One of the injured Edmontosaurus even had the tip of a tyrannosaur tooth embedded inside. While the T. rex went hungry that day, such missteps are evidence that the dinosaur really did try to catch meat on the hoof.
Down the Hatch
Regardless of whether T. rex took down struggling prey or just happened to stumble upon a rotting carcass, though, fossil and experimental evidence suggest that the way the dinosaur fed combined power with precision.
In a 2010 paper, David Hone and Mahito Watabe documented how a close relative of T. rex named Tarbosaurus very delicately took apart a hadrosaur carcass. The predator didn’t just smash through flesh and bones in a gory spectacle. Instead, it intently and carefully used its jaws to strip muscle from bone.
Swallowing those chunks of meat must have been quite a sight, though. With its famously tiny arms, T. rex wasn’t capable of eating hand-to-mouth. Nor could the dinosaur chew.
Instead, T. rex swallowed flesh and bone whole, using its powerful neck muscles to throw its head back to flop meat to the back of its mouth. This is called “inertial feeding,” a behavior shared by birds and crocodiles today, and in a 2007 study scientists estimated that the neck muscles of T. rex were strong enough to toss a 110-pound bolus of flesh 15 feet into the air and catch it.
Out the Other End
Paleontologists even know a little about what happened to the victims of T. rex as they passed through the dinosaur’s digestive system. Along with bite marks, fossil feces—or coprolites—provide direct evidence of what dinosaurs ate and how quickly they digested meals. At least one is known for T. rex.
The fossil scat stretched a foot and a half long (about 45 centimeters), and about a third of its mass was made up of broken bone shards.

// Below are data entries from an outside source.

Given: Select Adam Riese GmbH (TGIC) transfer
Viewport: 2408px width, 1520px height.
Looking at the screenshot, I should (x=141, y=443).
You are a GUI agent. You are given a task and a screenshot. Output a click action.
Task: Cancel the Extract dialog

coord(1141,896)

The petrified poop hinted that T. rex had a relatively fast metabolism and short digestion time, a finding backed up by a geologically older coprolite likely left by another species of tyrannosaur that contained bone fragments and bits of undigested muscle.
T. rex had to eat frequently to survive, and thanks to all these discoveries, we can reconstruct those blood-spattered moments in greater clarity than ever before.